Objective: Rewrite the records from the line containing "Task: Select the Lasso tool" through the line containing "Screen dimensions: 1456x819", replacing "Lasso" with "Brush" and leaving everything else unchanged.

Data provided:
=====
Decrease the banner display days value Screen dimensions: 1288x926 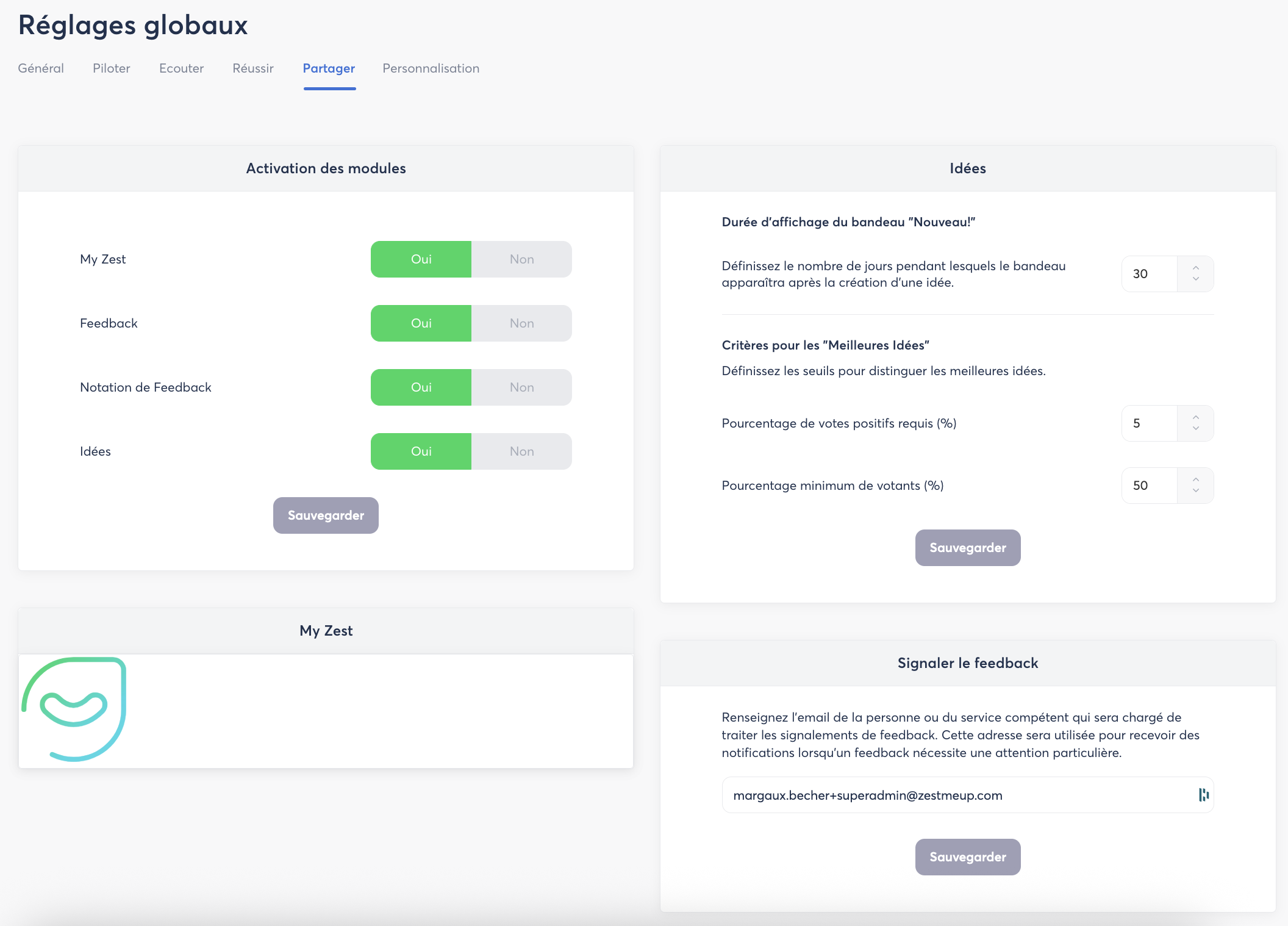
=====
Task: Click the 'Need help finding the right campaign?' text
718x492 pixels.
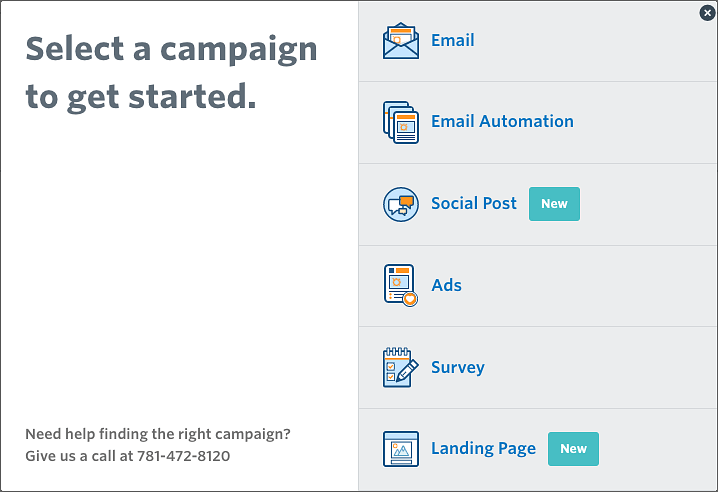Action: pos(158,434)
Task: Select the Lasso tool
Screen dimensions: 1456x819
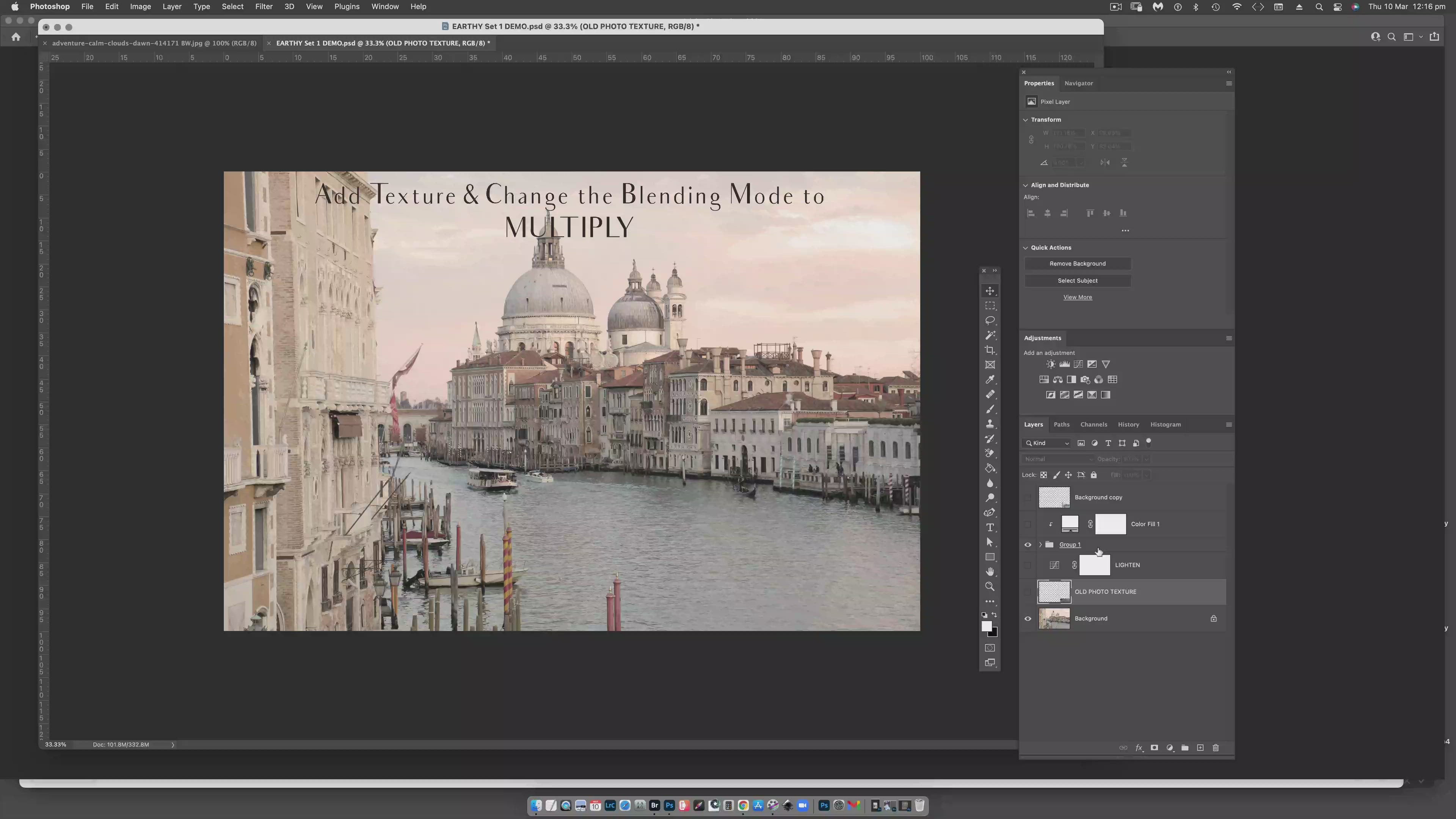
=====
Exercise response:
Task: Select the Brush tool
Screen dimensions: 1456x819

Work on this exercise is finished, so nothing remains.